С днем святого Валентина, прелесть моя, моя хорошая, моя обожаемая!
Это не значит, что мы с тобой только и делаем, что собачимся на заданную тему. Вот сегодня спросил у тебя, что хуже – отдать первородство за чечевичную похлебку или предать товарища за 30 сребреников.
− Зависит от цены на чечевицу.
В юморе тебе не откажешь – в твоем собственном, хотя чужой ты не всегда сечешь, не реагируешь: интровертка и эгоцентричка. Мой юмор и вовсе мимо твоих ушей: «А что в этом смешного?» У меня на всё про всё готов один ответ – анекдот о любовном не треугольнике, а многоугольнике: баба требует развода, потому что муж ее не удовлетворяет:
− Всех удовлетворяет, а ее не удовлетворяет! – женские голоса из зала.
− Да ее никто не удовлетворяет! – мужские голоса.
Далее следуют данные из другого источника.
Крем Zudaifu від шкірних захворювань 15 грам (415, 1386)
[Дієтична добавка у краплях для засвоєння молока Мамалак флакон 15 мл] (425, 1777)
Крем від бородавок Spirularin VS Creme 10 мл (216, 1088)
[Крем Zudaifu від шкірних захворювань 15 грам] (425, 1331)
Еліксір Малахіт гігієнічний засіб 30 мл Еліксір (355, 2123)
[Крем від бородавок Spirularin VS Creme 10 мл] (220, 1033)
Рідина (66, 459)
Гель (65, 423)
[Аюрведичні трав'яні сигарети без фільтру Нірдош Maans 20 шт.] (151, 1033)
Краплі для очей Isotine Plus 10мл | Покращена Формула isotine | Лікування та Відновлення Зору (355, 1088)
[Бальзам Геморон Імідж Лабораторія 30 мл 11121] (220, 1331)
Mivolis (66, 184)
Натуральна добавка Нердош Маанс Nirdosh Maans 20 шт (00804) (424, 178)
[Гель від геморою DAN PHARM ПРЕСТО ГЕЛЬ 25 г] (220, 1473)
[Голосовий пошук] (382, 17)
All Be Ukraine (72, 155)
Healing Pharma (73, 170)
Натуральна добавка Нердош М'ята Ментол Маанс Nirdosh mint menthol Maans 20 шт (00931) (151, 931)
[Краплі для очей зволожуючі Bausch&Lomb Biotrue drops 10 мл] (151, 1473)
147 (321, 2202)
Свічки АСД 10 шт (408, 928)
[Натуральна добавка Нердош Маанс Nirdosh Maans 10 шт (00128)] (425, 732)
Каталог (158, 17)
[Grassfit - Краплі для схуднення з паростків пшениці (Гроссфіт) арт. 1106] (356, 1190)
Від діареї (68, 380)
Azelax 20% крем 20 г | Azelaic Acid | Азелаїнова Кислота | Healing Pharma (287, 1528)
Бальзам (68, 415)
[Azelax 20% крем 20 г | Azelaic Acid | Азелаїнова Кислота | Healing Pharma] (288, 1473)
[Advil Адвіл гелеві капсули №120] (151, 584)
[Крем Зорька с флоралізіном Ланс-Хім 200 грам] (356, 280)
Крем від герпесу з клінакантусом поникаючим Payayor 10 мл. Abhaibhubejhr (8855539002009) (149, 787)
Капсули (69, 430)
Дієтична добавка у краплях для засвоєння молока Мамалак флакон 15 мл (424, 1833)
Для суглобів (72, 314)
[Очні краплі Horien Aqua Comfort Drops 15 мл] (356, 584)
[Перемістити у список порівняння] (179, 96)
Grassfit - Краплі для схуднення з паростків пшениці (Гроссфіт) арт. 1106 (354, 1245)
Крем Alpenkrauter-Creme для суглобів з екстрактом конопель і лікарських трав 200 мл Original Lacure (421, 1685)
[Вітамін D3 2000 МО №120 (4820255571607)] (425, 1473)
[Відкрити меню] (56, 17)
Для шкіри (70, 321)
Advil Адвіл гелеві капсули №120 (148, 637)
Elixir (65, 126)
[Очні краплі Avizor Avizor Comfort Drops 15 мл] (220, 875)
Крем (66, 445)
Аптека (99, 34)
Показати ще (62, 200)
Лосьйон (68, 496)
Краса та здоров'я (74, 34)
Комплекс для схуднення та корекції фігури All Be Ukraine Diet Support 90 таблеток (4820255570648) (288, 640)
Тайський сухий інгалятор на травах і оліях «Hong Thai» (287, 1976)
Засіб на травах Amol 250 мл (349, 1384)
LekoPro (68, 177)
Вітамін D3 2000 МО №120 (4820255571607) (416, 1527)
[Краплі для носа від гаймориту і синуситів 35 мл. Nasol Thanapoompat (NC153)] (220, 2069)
− Одно и то же! – сердишься ты.
− Я тебя прощаю, − милостиво говорю я.
− Меня не за что прощать!
− Тогда я тебя не прощаю, − всерьез говорю я, но она не схватывает, за что именно я не прощаю ее.
Вот так мы и пикируемся с тобой – то вслух, то про себя. Но мне не дано проникнуть в твои мысли – это и есть мой ад, который всегда и повсюду со мной, потому что не вне, а снутри – сродни моей душе. Он же – рай.
На самом деле, это я белый, пушистый, кошерный – был и остался.
Ах, зачем, почему я женился на тебе, девочка моя обалденная?
Ты моя единственная, родная, ненаглядная, несравненная, с днем святого Валентина, моя таинственная!